Sunday, September 4, 2022

 My mom turned 90 this weekend.

Saturday, I drove to Chippewa Falls -- with help from a friend who loaned me some money to make my car highway worthy -- to pick up my brother and celebrate with them this distinctive mark in my mom's life.

And ran into friends.

First things first, my brother and I had lunch at a bar that serves decent hot beefs. Sadly, the bar where I wanted to buy hot beefs -- including one for mom -- was closed. But any hot beef can be elevated with enough horseradish. And I'm not talking about horseradish sauce that's creamy and subtle. I mean a Silver Springs horseradish that's processed and hot and stings your tongue like an angry hornet. But then the sting goes away and you take another bite.

While eating at the Sand Bar on Lake Wissota, my brother and I ran into an old friend of mine from high school, Nancy. A nice hug and catching up from thirty to forty years was a nice dessert to our lunch.

We stopped and saw my friend Tom who lives a couple hundred feet away and then off to see a good hunk of the Arntz family across the road.

Then on to mom in the old folks home where we surprised her with her own hot beef as well as some Saskatoon berry tarts.

Um, what?

My mom was born in Regina, Saskatchewan, 90 years ago on Sept. 5, 1932. She grew up during the Great Depression not knowing the family was poor and during the war when a kid doesn't understand what is war.
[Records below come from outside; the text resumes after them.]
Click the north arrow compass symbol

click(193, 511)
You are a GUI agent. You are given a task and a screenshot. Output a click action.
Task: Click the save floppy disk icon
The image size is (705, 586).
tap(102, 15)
Mom left Canada for a United States job sometime in the early 1950s -- it's fuzzy for her now -- and probably hasn't had a Saskatoon berry in 70 years.

According to www.canadianencyclopedia.com, the "Saskatoon berry (Amelanchier alnifolia) is a deciduous native shrub that grows from western Ontario to British Columbia and the Yukon. The city of Saskatoon takes its name from a Cree word for the sweet, fleshy fruits, which were of prime importance to Aboriginal people and early settlers. On the prairies, saskatoons were a major ingredient in pemmican. Saskatoons are very hardy plants that can survive winter temperatures of -50 to -60º Celsius with a lifespan of 30 to 50 years. Plant size ranges from a small to large shrub or tree 4 to 6 m high."
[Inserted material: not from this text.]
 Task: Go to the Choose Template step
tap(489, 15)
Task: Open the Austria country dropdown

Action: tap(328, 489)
She loved them, praising the baker who made them.

That baker, whom I've never met, is married to a trucker friend from Canada, Brian, an occasional drinking buddy at Angler's here in Hayward.  In one discussion, Brian found out my mom was from Saskatoon so his wife baked and he trucked in a personal order from my mom.
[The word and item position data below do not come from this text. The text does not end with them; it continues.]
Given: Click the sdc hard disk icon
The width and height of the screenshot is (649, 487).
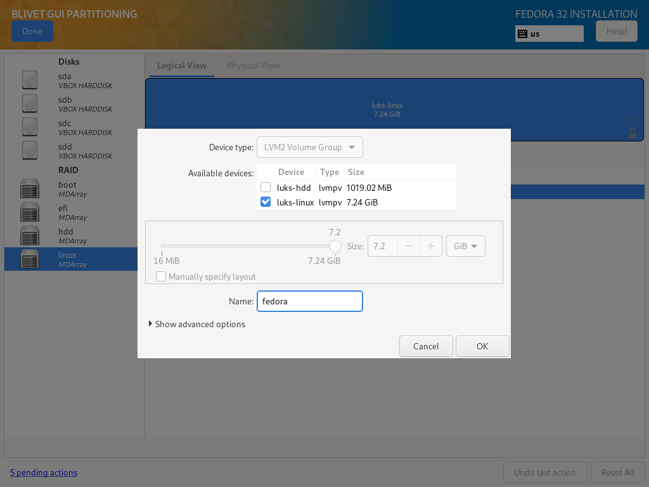Looking at the screenshot, I should [30, 127].
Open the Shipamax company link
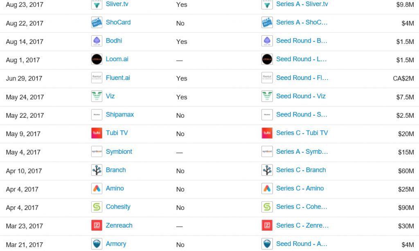This screenshot has height=251, width=419. point(120,115)
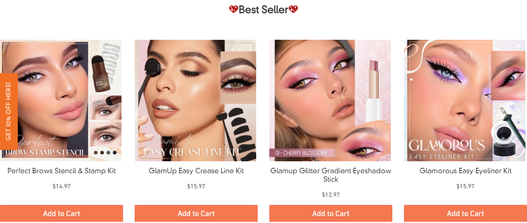This screenshot has width=527, height=223.
Task: Open the GlamUp Easy Crease Line Kit image
Action: 195,100

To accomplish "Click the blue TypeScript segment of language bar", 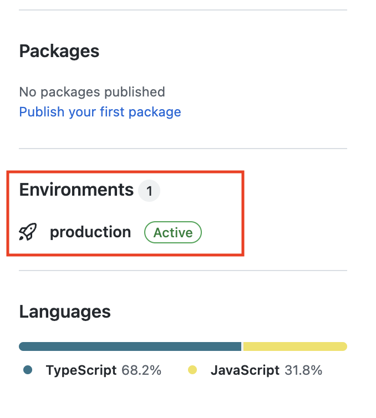I will click(x=130, y=346).
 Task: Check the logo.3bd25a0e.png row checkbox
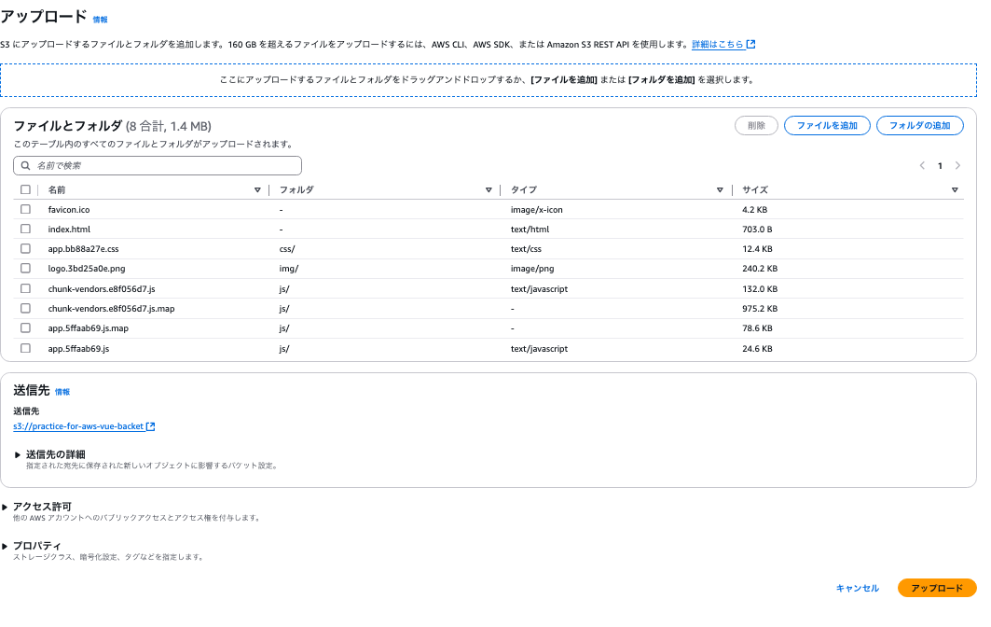click(x=25, y=269)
She took great joy in biting the tasty little cakes that reminded her of youth.

What struck me was a tour of friendship, from friends I've known for more than half a decade to a new friend I met in Hayward, the Canadian trucker.

And how they've all added to my life.

Peace unto Ukraine and peace unto old and new friends my brothers and sisters.


Friday, September 2, 2022

 I fear I have failed all of you, dear readers, during this month of August 2022.

I filed just four posts this last month.

In the beginning -- and I mean neither the Biblical beginning with Adam and Eve nor the scientific beginning of the Big Bang -- I filed a post every day. Mostly because I needed something to do. The hardest part of losing my job was that I love work. And as it was the beginning of the pandemic, I went from doing 12 to 14 hours a day to doing nothing but apply for jobs.

My mind doesn't do well without a goal.

I did apply for multiple jobs a day, I wrote a blog post each day, I worked on a screenplay -- which my script writer daughter said needs work -- as well as a stage play. The last uses the platform of "A Chorus Line" to describe the absolutely true story of how Rasputin's daughter was mauled by a bear in Peru, Indiana. As a side note, my kid likes that one.

But, frankly, life has been busy.

I love that I get paid to read and write for a living. Love it. When I was in fourth grade, when the nun was asking us children what we wanted to do for a living and everyone was saying fireman, astronaut, nurse, I said I wanted to write for a living. The nun said, "Mr. Jackson, no one will ever pay to read what you write."

I now say, these 50 years later, "Screw you, sister."

So I promise I'll do better to detail the minutia of my life.

One of my dreams was to have readers. Now that I have them, I need to do better.

Peace unto Ukraine and peace and words unto you my brothers and sisters.